[Description of the task]:
The reply must consist of the entire listing, reproduced exactly.

[Recorded information]:
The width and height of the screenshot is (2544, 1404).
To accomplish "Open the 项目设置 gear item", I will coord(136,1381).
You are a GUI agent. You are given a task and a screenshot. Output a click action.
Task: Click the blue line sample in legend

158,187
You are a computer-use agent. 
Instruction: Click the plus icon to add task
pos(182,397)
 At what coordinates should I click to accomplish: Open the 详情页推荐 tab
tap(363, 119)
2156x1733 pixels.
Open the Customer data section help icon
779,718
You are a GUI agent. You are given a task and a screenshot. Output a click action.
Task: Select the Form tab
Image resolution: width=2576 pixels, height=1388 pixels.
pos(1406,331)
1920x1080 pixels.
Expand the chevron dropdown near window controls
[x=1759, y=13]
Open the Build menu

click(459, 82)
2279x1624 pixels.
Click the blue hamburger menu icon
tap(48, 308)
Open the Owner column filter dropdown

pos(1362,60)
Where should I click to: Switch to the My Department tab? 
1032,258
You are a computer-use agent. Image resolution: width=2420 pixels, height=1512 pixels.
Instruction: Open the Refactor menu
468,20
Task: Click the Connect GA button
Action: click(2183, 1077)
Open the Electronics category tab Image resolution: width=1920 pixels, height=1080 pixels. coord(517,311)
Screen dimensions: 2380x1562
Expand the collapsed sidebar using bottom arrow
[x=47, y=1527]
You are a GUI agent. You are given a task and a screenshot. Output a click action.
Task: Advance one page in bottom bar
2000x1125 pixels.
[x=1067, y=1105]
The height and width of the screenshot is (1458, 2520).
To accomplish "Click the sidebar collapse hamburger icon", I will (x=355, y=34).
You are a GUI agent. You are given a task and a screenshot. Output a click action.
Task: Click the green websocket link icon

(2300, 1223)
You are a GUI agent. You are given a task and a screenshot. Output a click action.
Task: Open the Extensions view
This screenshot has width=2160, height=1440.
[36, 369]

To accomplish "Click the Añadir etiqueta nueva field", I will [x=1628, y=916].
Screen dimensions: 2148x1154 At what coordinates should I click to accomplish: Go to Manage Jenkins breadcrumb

[Result of the exercise]:
The width and height of the screenshot is (2544, 1404).
To accomplish "Open the 项目设置 gear item", I will coord(136,1381).
You are a GUI agent. You are given a task and a screenshot. Output a click action.
Task: Click the blue line sample in legend

158,187
You are a computer-use agent. 
Instruction: Click the plus icon to add task
pos(182,397)
 At what coordinates should I click to accomplish: Open the 详情页推荐 tab
tap(363, 119)
2156x1733 pixels.
Open the Customer data section help icon
779,718
You are a GUI agent. You are given a task and a screenshot. Output a click action.
Task: Select the Form tab
Image resolution: width=2576 pixels, height=1388 pixels.
pos(1406,331)
1920x1080 pixels.
Expand the chevron dropdown near window controls
[x=1759, y=13]
Open the Build menu

click(459, 82)
2279x1624 pixels.
Click the blue hamburger menu icon
tap(48, 308)
Open the Owner column filter dropdown

pos(1362,60)
Where should I click to: Switch to the My Department tab? 
1032,258
You are a computer-use agent. Image resolution: width=2420 pixels, height=1512 pixels.
Instruction: Open the Refactor menu
468,20
Task: Click the Connect GA button
Action: click(2183, 1077)
Open the Electronics category tab Image resolution: width=1920 pixels, height=1080 pixels. coord(517,311)
Screen dimensions: 2380x1562
Expand the collapsed sidebar using bottom arrow
[x=47, y=1527]
You are a GUI agent. You are given a task and a screenshot. Output a click action.
Task: Advance one page in bottom bar
2000x1125 pixels.
[x=1067, y=1105]
The height and width of the screenshot is (1458, 2520).
To accomplish "Click the sidebar collapse hamburger icon", I will (x=355, y=34).
You are a GUI agent. You are given a task and a screenshot. Output a click action.
Task: Click the green websocket link icon

(2300, 1223)
You are a GUI agent. You are given a task and a screenshot. Output a click action.
Task: Open the Extensions view
This screenshot has width=2160, height=1440.
[36, 369]

To accomplish "Click the Añadir etiqueta nueva field", I will [x=1628, y=916].
Screen dimensions: 2148x1154 At what coordinates should I click to accomplish: Go to Manage Jenkins breadcrumb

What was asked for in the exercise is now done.